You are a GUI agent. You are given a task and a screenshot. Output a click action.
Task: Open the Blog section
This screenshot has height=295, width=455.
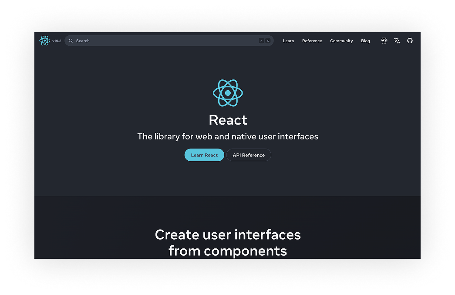coord(365,41)
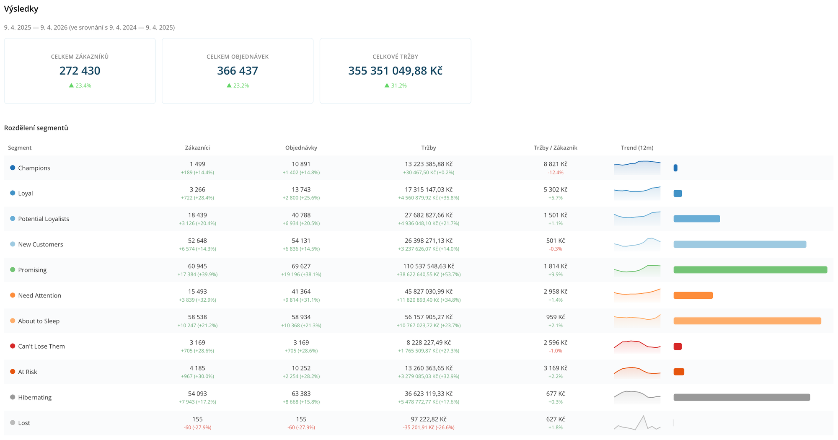838x440 pixels.
Task: Click the About to Sleep orange bar
Action: click(747, 321)
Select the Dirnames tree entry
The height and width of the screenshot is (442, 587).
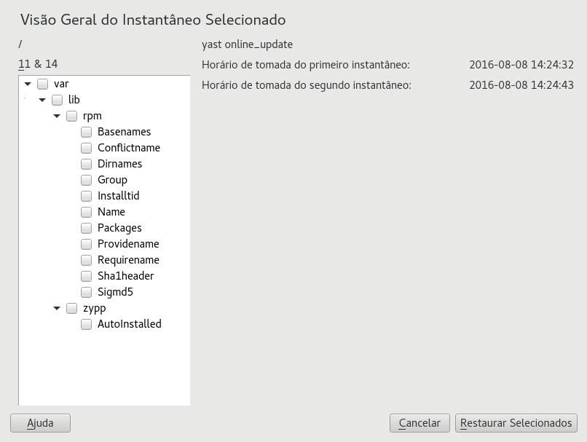click(x=119, y=164)
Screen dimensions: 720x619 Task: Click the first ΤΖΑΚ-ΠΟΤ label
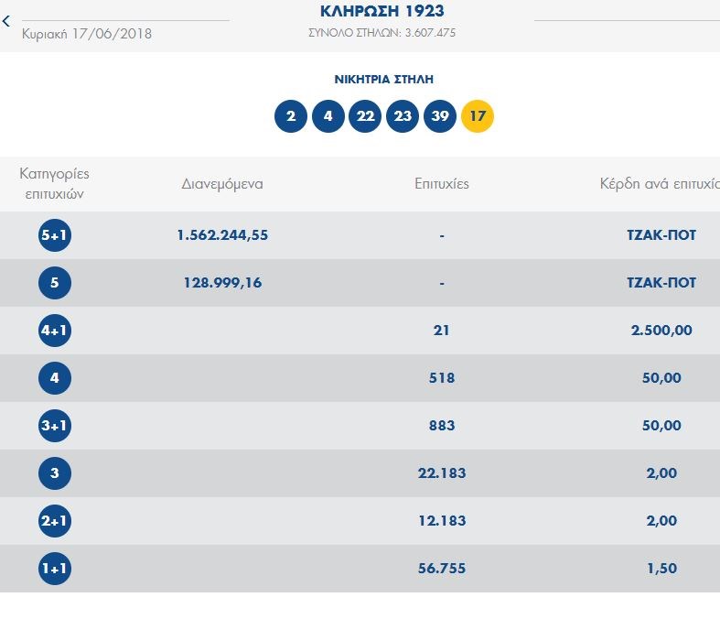[655, 235]
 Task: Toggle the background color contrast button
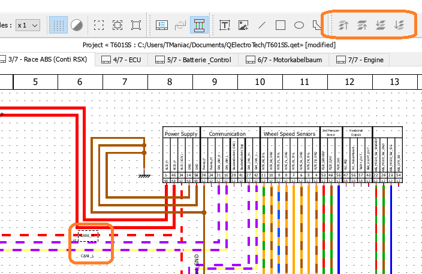coord(77,25)
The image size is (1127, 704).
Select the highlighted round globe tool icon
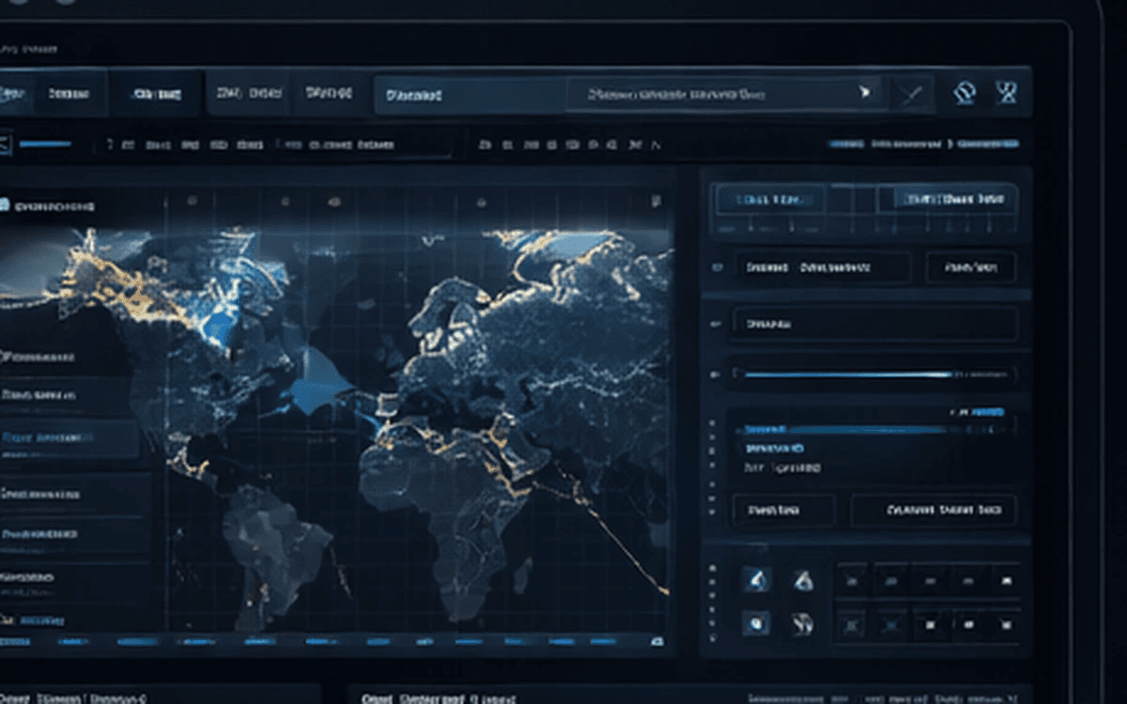(x=757, y=621)
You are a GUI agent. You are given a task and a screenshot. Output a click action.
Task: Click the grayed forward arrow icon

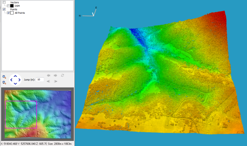click(55, 75)
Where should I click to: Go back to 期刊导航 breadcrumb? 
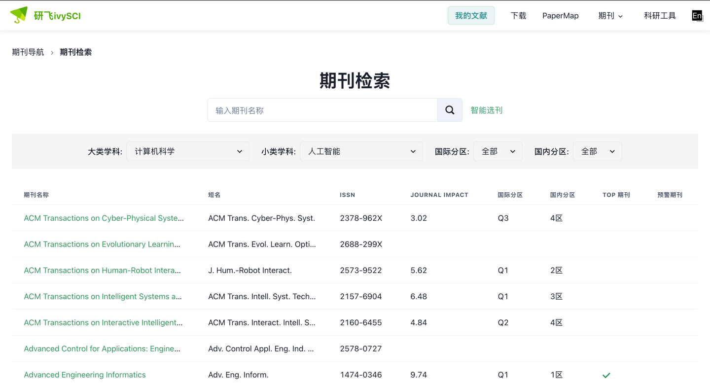(x=28, y=52)
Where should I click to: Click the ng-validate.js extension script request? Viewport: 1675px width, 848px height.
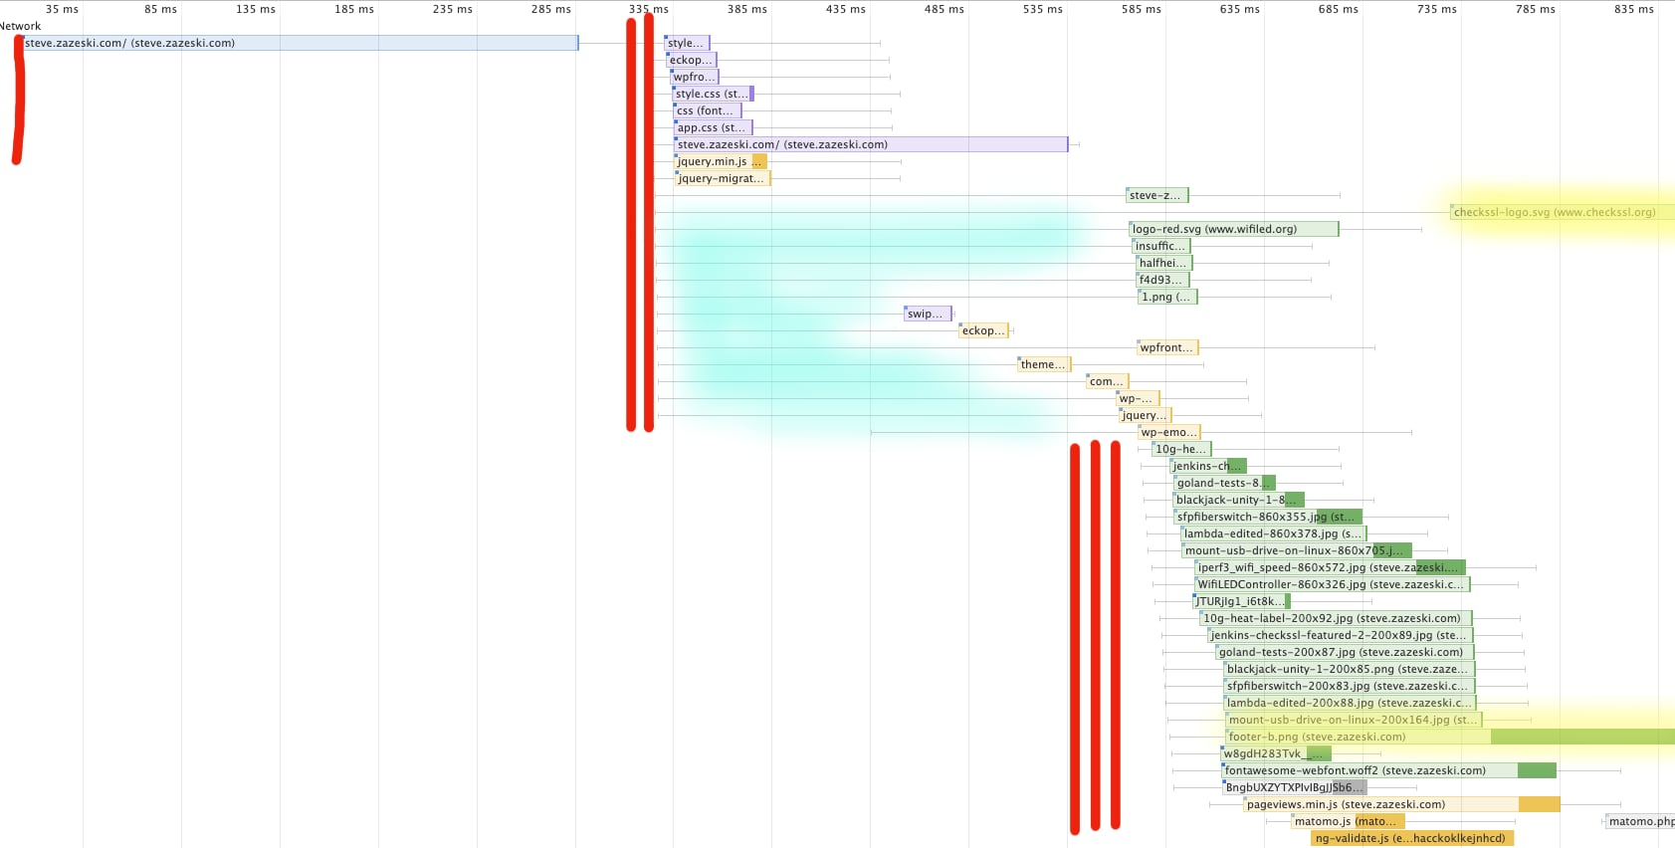[1411, 838]

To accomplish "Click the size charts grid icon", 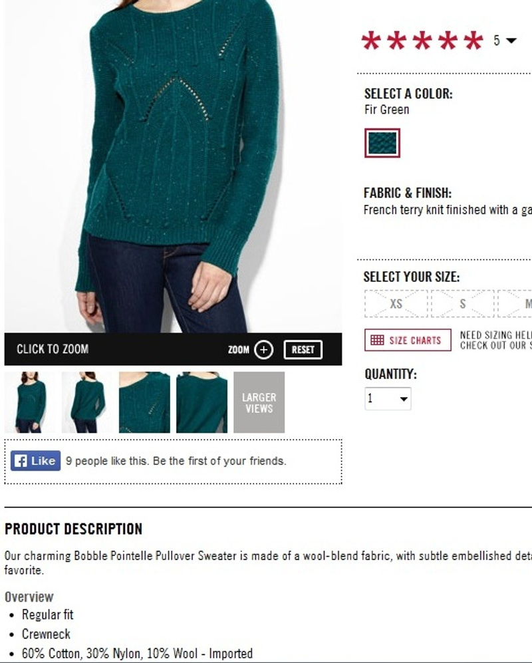I will pos(377,340).
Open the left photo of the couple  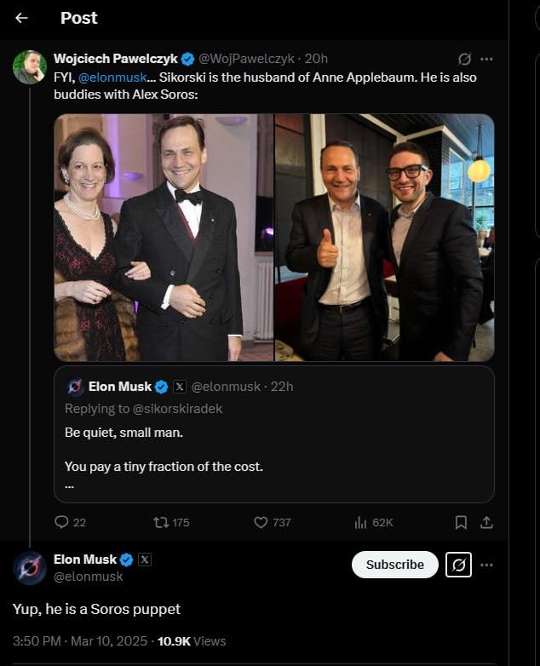[x=164, y=238]
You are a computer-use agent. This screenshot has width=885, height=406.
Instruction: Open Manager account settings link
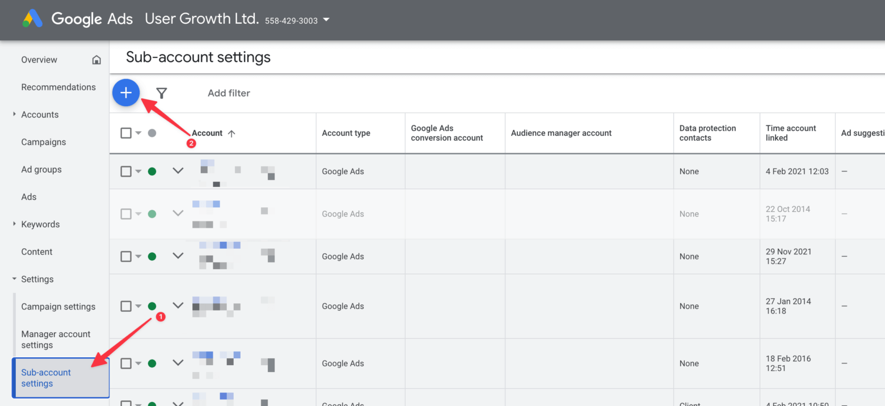point(56,340)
·····
→ Prompt
This task calls for the lines from the line containing "Instruction: Open Manager" through the end of the listing, set down exactly and only, with pictures omitted.

→ Solution to this task
Instruction: Open Manager account settings link
point(56,340)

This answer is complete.